Football
Richard Jolly, ESPN.com writer 9y

Man City announce record revenues, losses continue to improve

Manchester City announced record revenue of 347 million pounds for the 2013-14 financial year, reducing their losses to 23 million pounds.

It was the club's lowest annual loss since Sheikh Mansour took control in 2008, and is a sign that they are moving closer to breaking even after chairman Khaldoon al Mubarak said the era of "heavy investment" looked to be over.

City's 23 million-pound loss included a 16 million-pound UEFA fine for breaching financial fair play regulations in the previous financial year.

Last season, when they won the Premier League and the Capital One Cup and reached the knockout stages of the Champions League for the first time, they recorded significant rises in income across the board.

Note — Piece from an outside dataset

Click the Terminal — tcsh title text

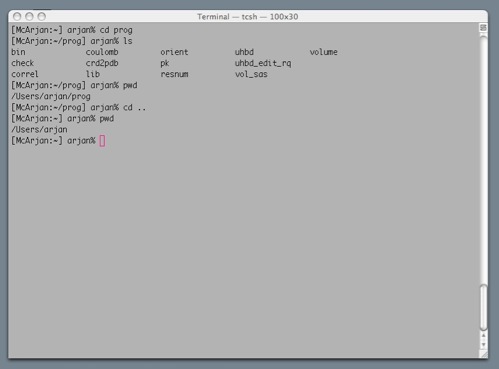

Commercial revenue went up by 16 percent to 165.8 million pounds, broadcast revenue rose by 51 percent to 133.2 million pounds, and matchday revenue was up 20 percent to 47.5 million pounds.

"The club is where we hoped it would be when we began this transformation six years ago," Al Mubarak said in the annual report.

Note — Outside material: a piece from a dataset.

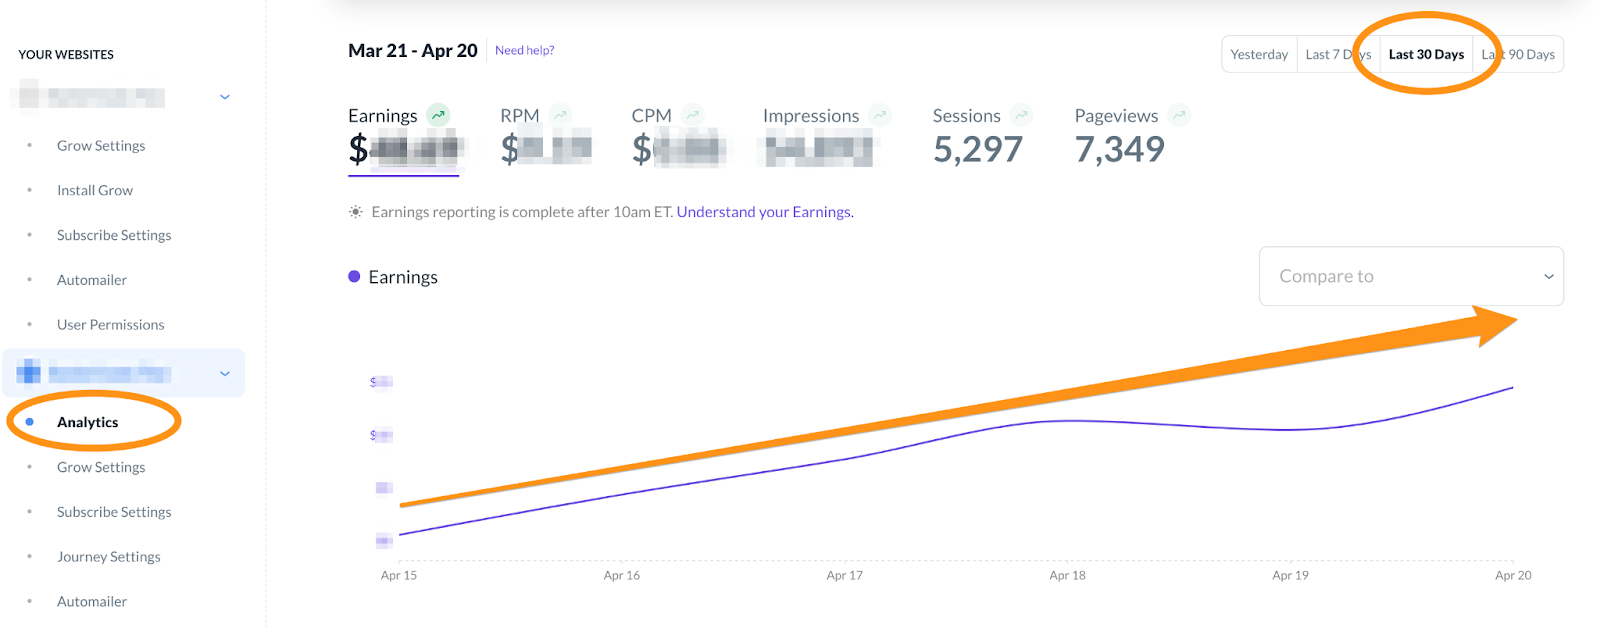The height and width of the screenshot is (628, 1600).
Task: Select the Sessions metric value 5,297
Action: point(977,150)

"Now we have moved beyond the period of heavy investment that was required to make the club competitive again, it is commercial growth of the kind we are seeing today that will underpin and support our operations in the future."

City had a net spent of 76 million pounds in a financial year when they bought Fernandinho, Jesus Navas, Stevan Jovetic and Alvaro Negredo.

They have reduced their wages-to-turnover ratio from 86 percent to 59 percent, cutting their wage bill to 205 million pounds.

City had posted losses of 197.5 million pounds in 2010-11, 97.9 million pounds in 2011-12 and 51.6 million pounds in 2012-13.